I'm a higher rate taxpayer. My job involves highly specialised knowledge following a number of years of training and experience, that is not readily available in the average village or town.

trappedsincesundaymorn · 04/06/2020 19:05

But why does it have to be either or? Why can’t it be a mixture of car and train to reduce the time and milage

My nearest train station is further away from my workplace (15 miles v 7 miles).....oh and there are no links from where I live to either the station or work, and no links from the station to work. In fact in order to get to the station I'd have to drive past my place of work.

WitchWindows · 04/06/2020 19:06

This reply has been deleted

Message withdrawn at poster's request.

Tappering · 04/06/2020 19:15

I could drive to the first train station and park and travel from there. But parking is £20 per 8 hours in the station car park. Plus the cost of the rest of the train and bus tickets. And cutting out the first two bus journeys only saves me 40 minutes out of a 5 hour journey!!
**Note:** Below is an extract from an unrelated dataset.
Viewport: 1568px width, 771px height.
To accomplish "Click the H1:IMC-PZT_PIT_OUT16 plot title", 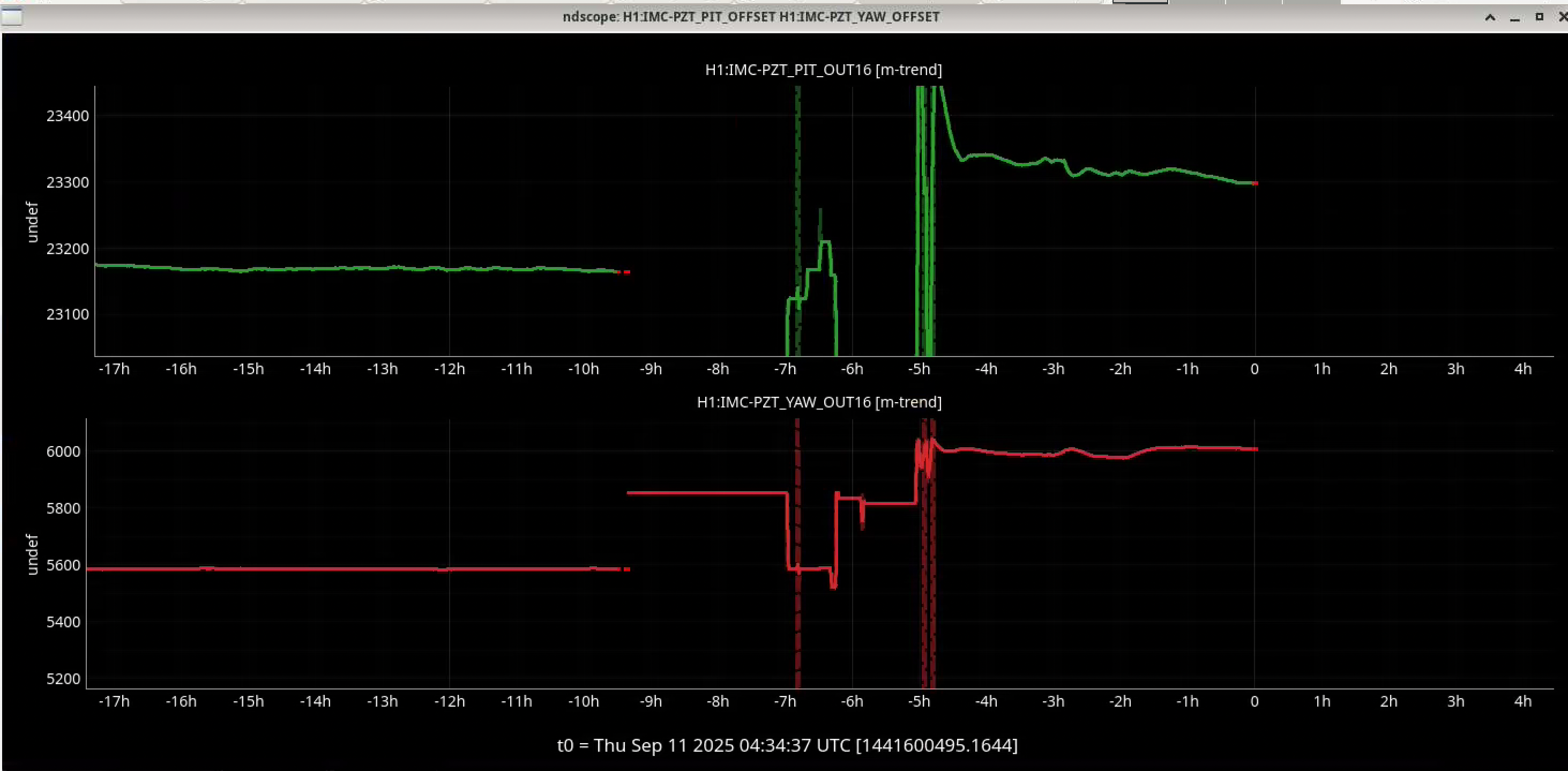I will click(x=823, y=69).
ElfDragon · 04/06/2020 19:22

Ridiculous idea.

I have 2 dc at (separate) SN schools out of county. One 20 miles in one direction, the other 16 miles in the opposite direction. Neither get transport (for various reasons it’s not an option), so I drive 70 miles+ twice a day, just on school runs. Minimum of 700 miles a week just getting dc to school, let alone any other our eyes that may be necessary. I’d be able to take them for a month before incurring extra charges.

AlaskaThunderfuckHiiiiiiiii · 04/06/2020 19:28

I think people living in rural areas should just be left alone

BeltaneBride · 04/06/2020 19:46

But you pay per mile anyway with fuel duty. And on wear and tear on car So just up the fuel duty if necessary. Or car tax rates. Or put tolls on motorways like in most countries. Anything else is ridiculously complicated.

BeltaneBride · 04/06/2020 19:47

Better would be carrot of free bus and train travel.

ivykaty44 · 04/06/2020 21:22

Or put tolls on motorways like in most countries.

Then you’ll end up with more pollution and more deaths due to people not paying as they drive along A rds instead - which can’t cope with a high level of traffic this the motorways were built

And as fuel sales dwindle so will the tax

OP posts:
Dinosauratemydaffodils · 04/06/2020 22:25

Or put tolls on motorways like in most countries.

Definitely. Mexico was an "excellent" example of that when we lived there. We did 100s of kilometres on their toll roads, most of the time we only saw military vehicles which I presume didn't pay. Then of course you had trucks and massive tailbacks going through tiny villages running over people and dogs.